I have a potentially rather silly question about Applecare as I purchase a new Macbook Pro.
My job is sponsoring my next computer - and I'm going up from a Macbook purchased in February 2008 to a 13-inch Macbook Pro. Work is covering the most basic cost of the most basic Macbook Pro, I'm paying for anything in addition to that.
Rather than pay the extremely high Apple prices for extra RAM or an SSD drive, I was going to install the extra RAM and, eventually, a SSD, through
Crucial.com. Am I am risking my Applecare warranty in a serious way by doing so?
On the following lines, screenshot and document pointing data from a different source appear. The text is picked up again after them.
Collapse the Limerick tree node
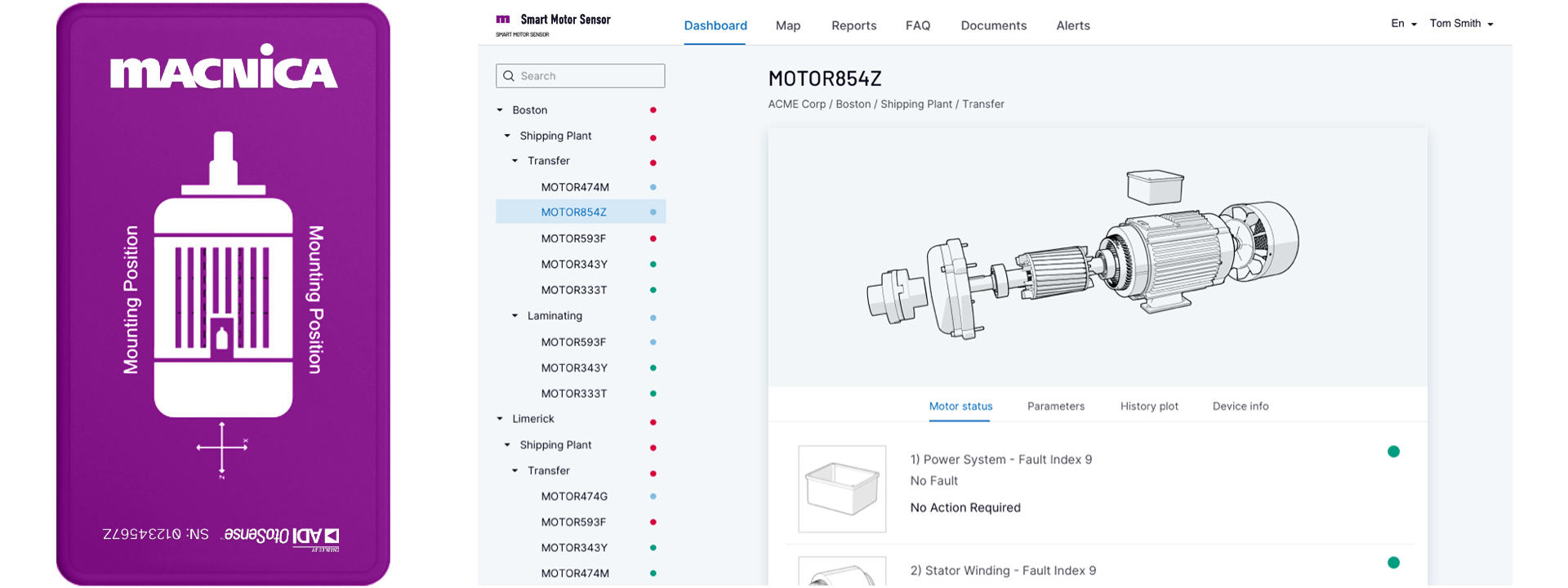1568x588 pixels. click(x=500, y=419)
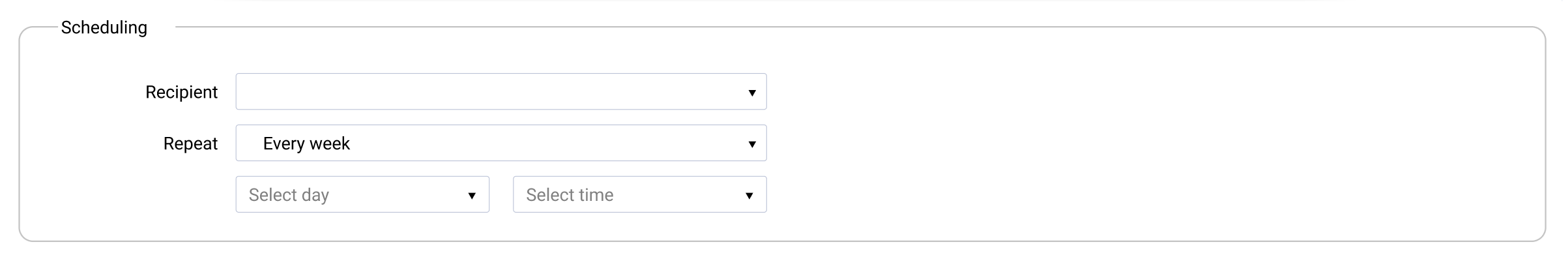Screen dimensions: 1568x257
Task: Click the Repeat field label
Action: 190,144
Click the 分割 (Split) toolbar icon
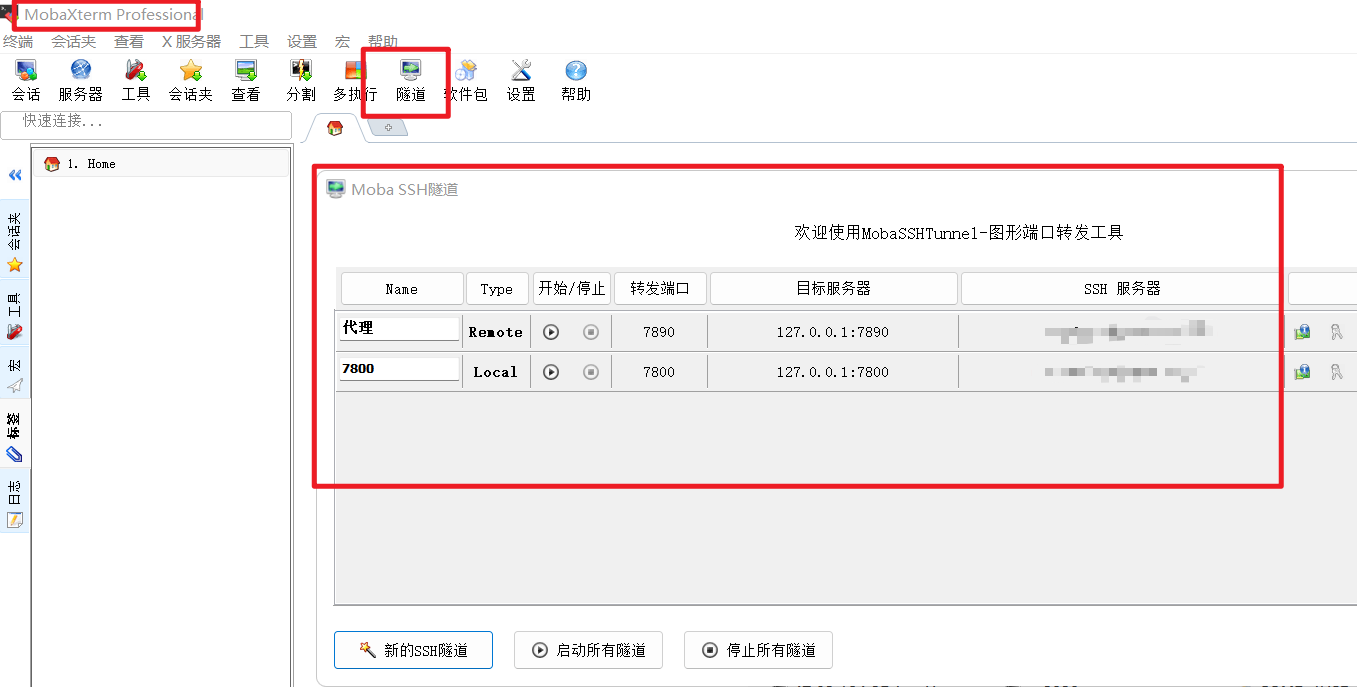 (300, 80)
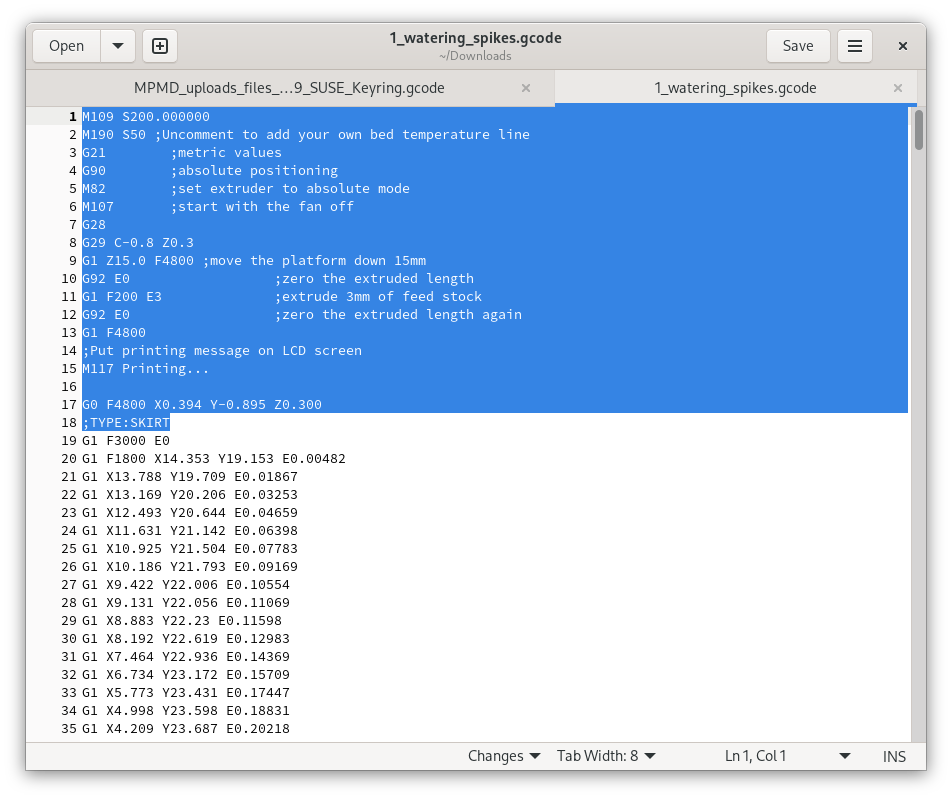The width and height of the screenshot is (952, 799).
Task: Close the gedit window
Action: (x=902, y=46)
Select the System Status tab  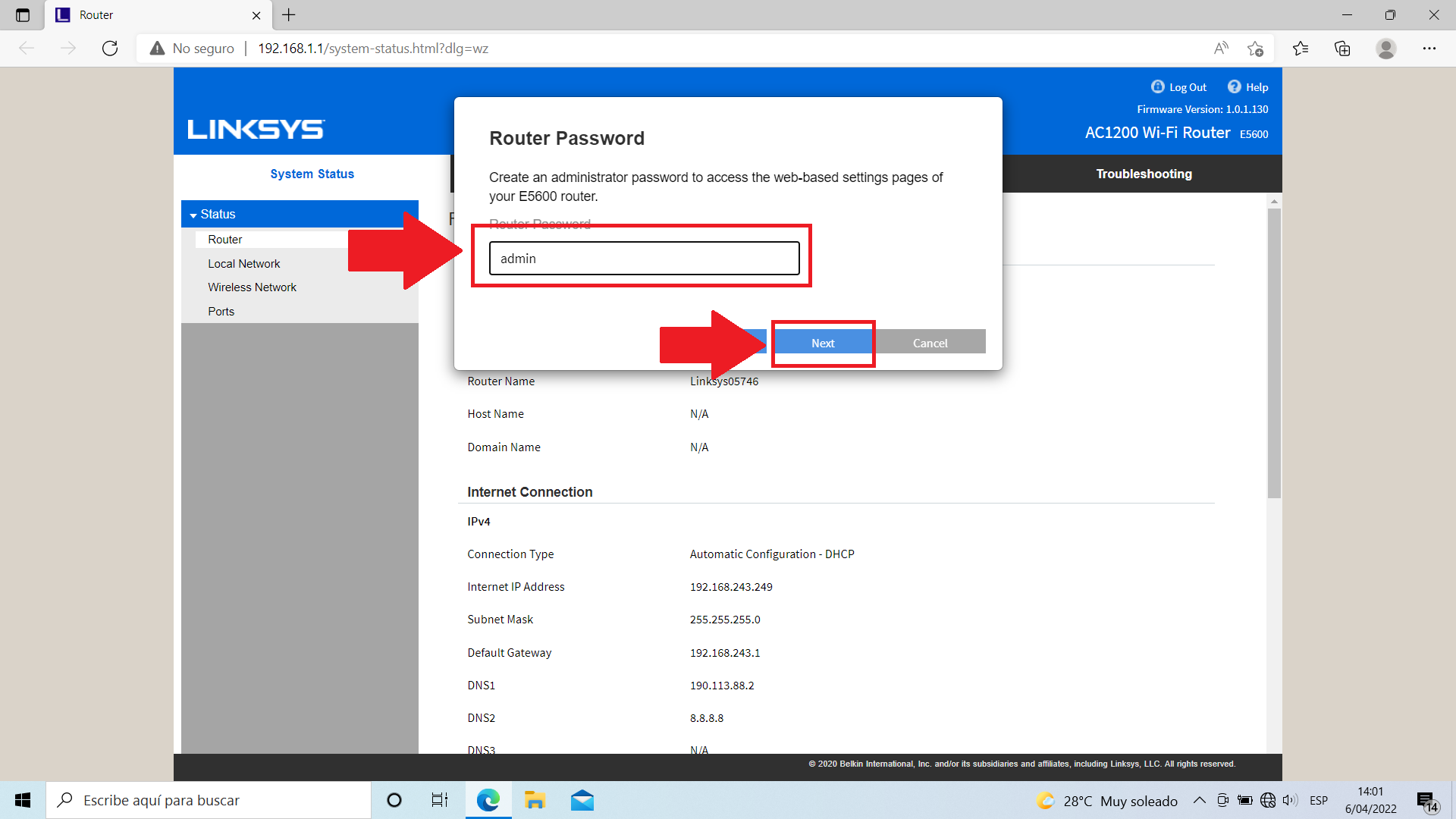pos(312,174)
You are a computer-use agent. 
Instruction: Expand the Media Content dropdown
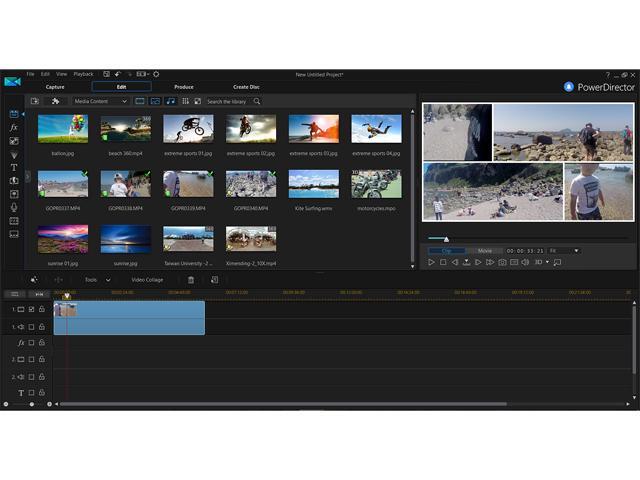[x=101, y=101]
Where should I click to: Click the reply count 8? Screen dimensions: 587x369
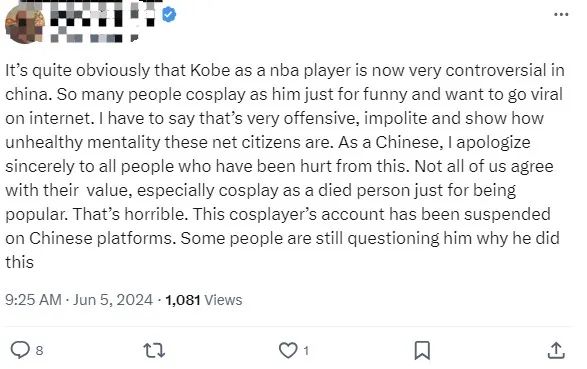(39, 351)
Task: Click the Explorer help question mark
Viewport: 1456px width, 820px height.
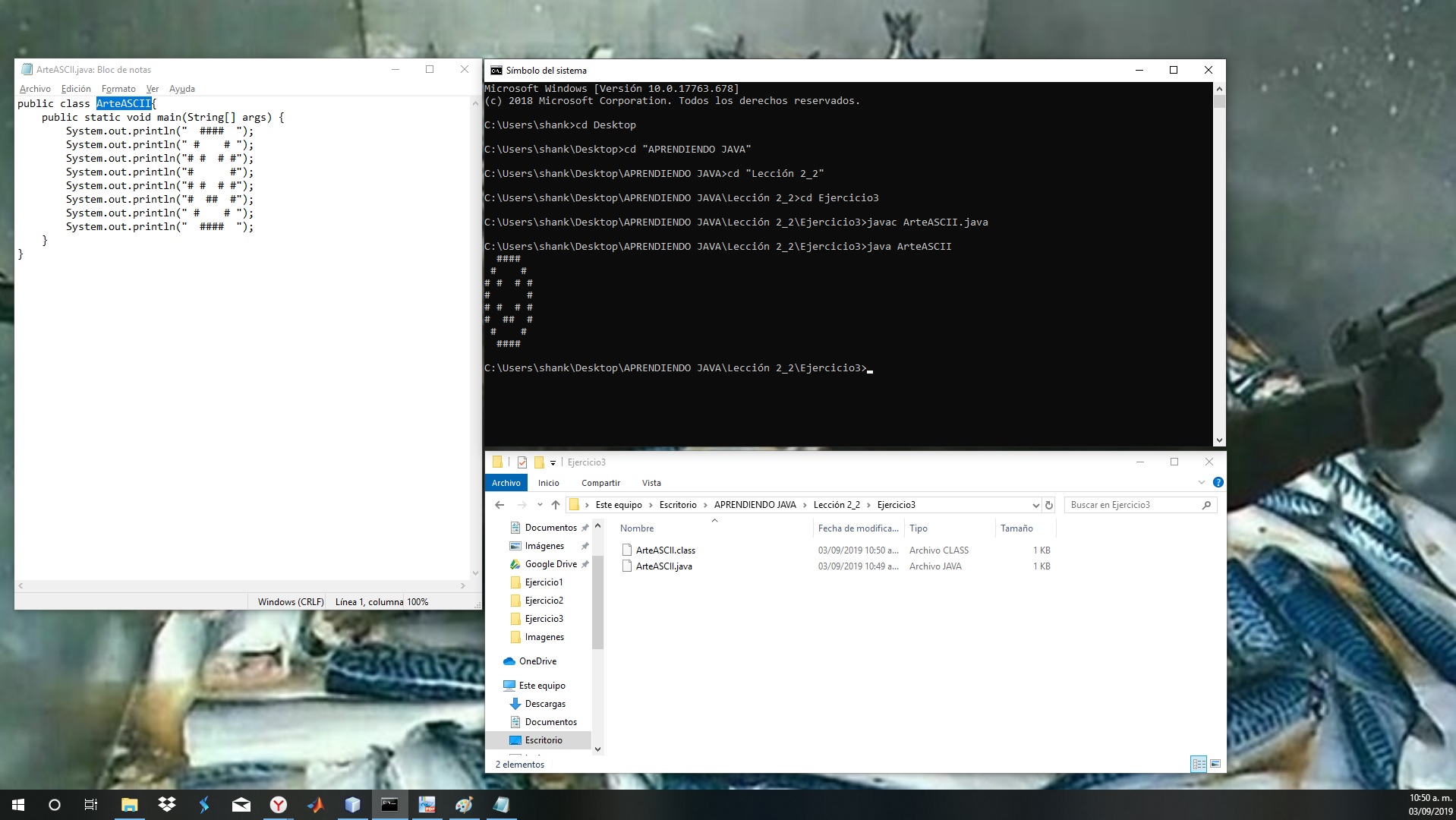Action: pos(1218,481)
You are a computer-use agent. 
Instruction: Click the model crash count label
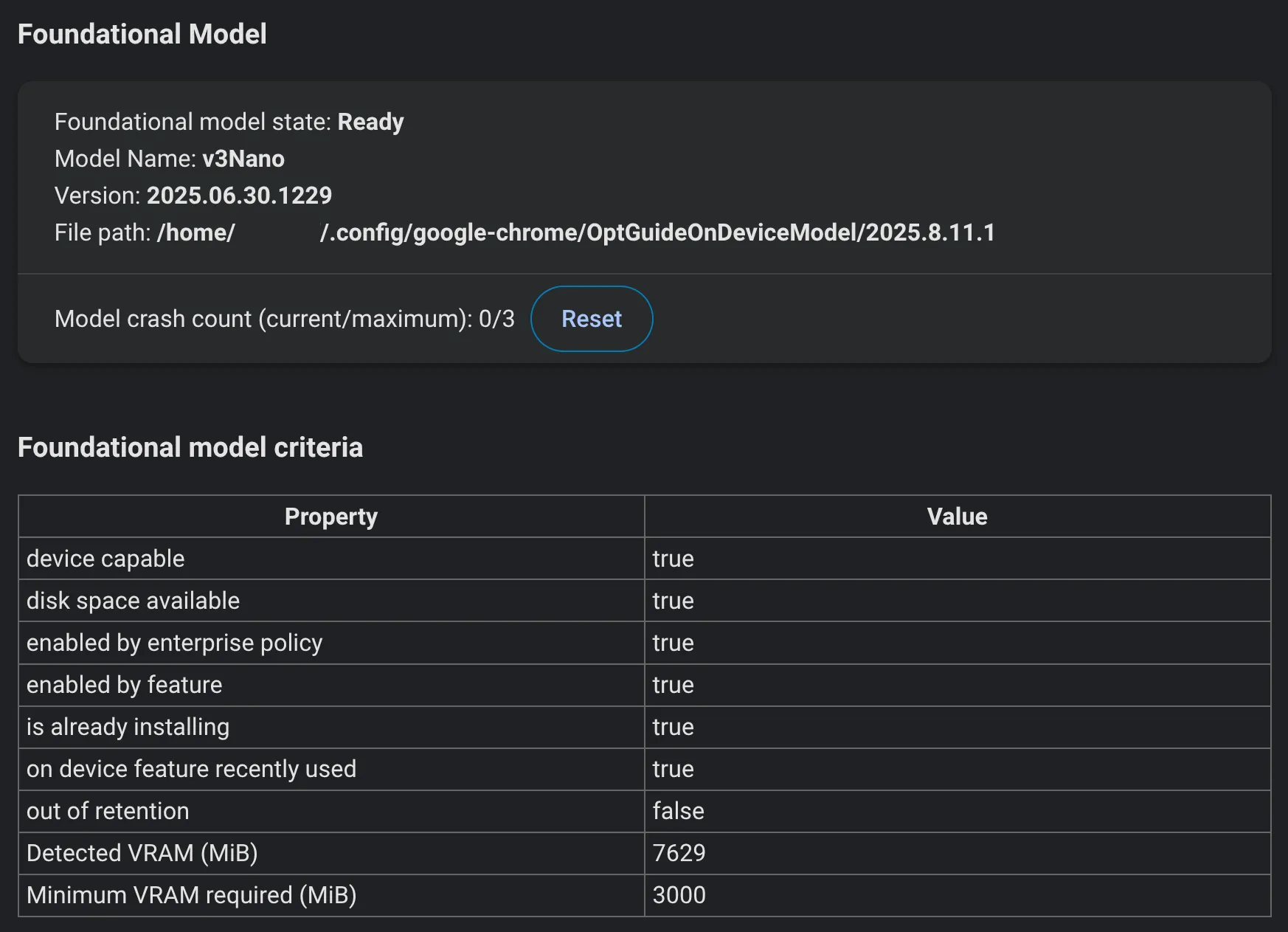284,319
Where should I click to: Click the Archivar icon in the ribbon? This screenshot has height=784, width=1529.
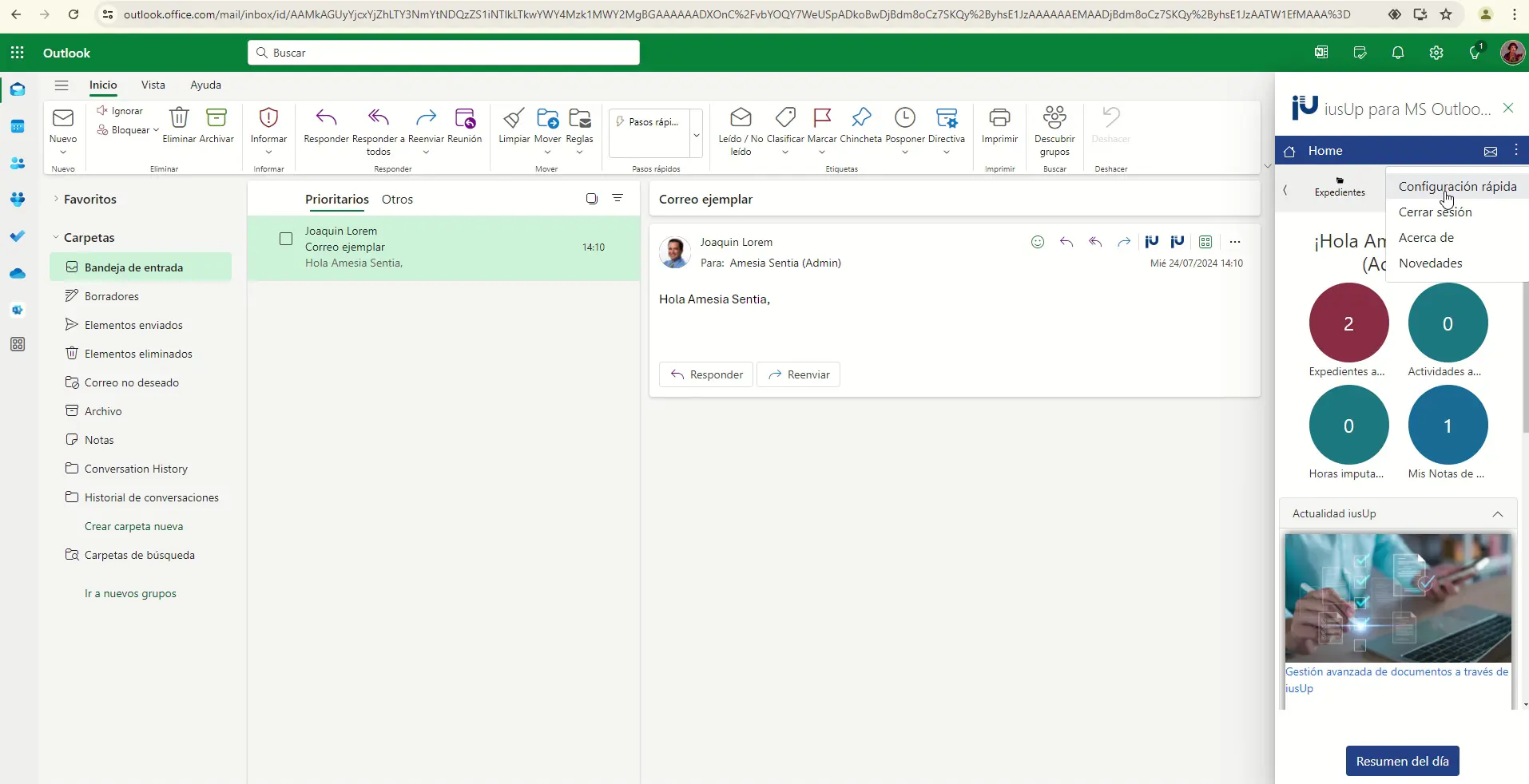pyautogui.click(x=216, y=119)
Speaking of: if I'm reading Apple's materials correctly, I have the entirety of the one-year limited warranty to transfer over to Applecare - however, they "strongly [recommend] that you purchase the AppleCare Protection Plan when you purchase your Apple product to maximize the additional benefits provided under the plan." Am I making a serious mistake to get the limited warranty first and transfer over to AppleCare in a few months? I don't believe work is covering any warranty aspect, and the budget is a bit tight at the moment.
Thoughts? Thanks!
Not really. You will have to swap the ram and drives back out if you send it in for any reason. They won't touch it otherwise.
You actually have to have a hard drive in it if you send it in, they will return it unfixed if you send it without a hard disk. So, retain the orginal drive for that.
That being said, there are many apple resellers who do repairs and won't care a bit about those things.